=== GIVEN RECORDS ===

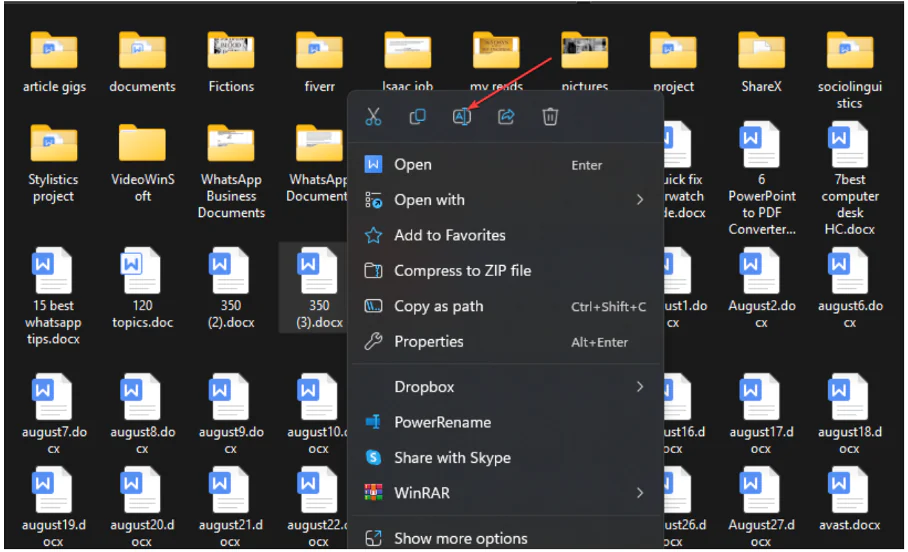Click the Share icon in context menu

click(506, 117)
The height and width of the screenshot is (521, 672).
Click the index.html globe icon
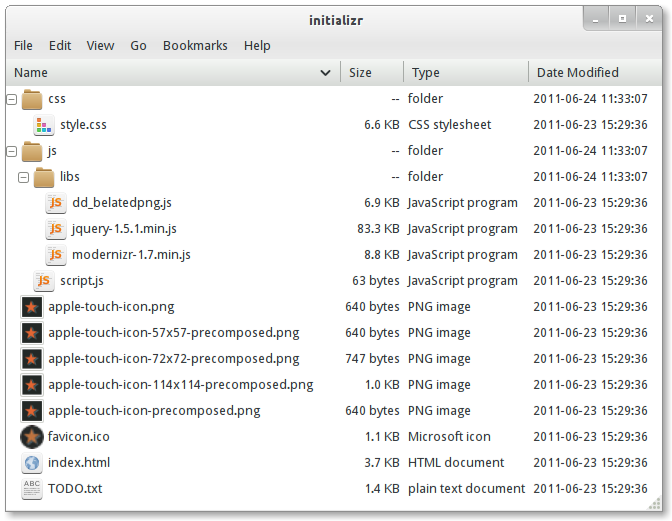[32, 463]
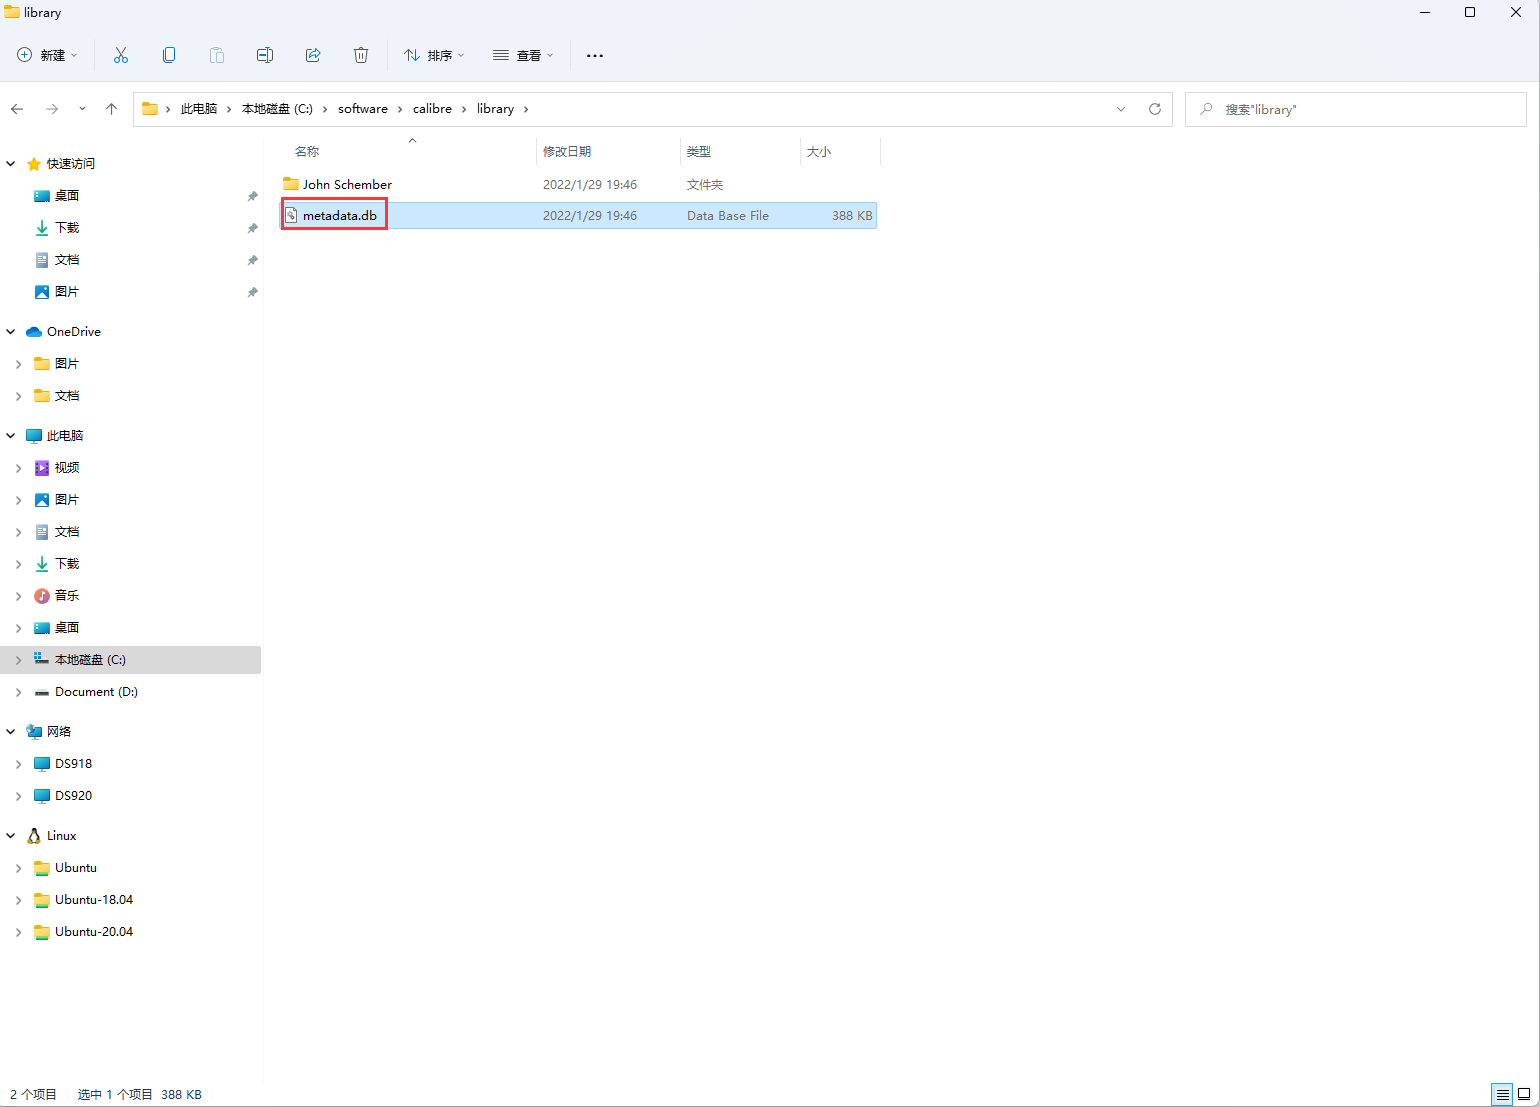Click calibre in the address breadcrumb
1540x1107 pixels.
click(x=432, y=109)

===

All lines after and including the one with "The height and", through the end of the entries above, should be output exactly and by themselves. The pictures are to be left out.

The height and width of the screenshot is (521, 672).
Click the index.html globe icon
[32, 463]
Click calibre in the address breadcrumb
1540x1107 pixels.
click(x=432, y=109)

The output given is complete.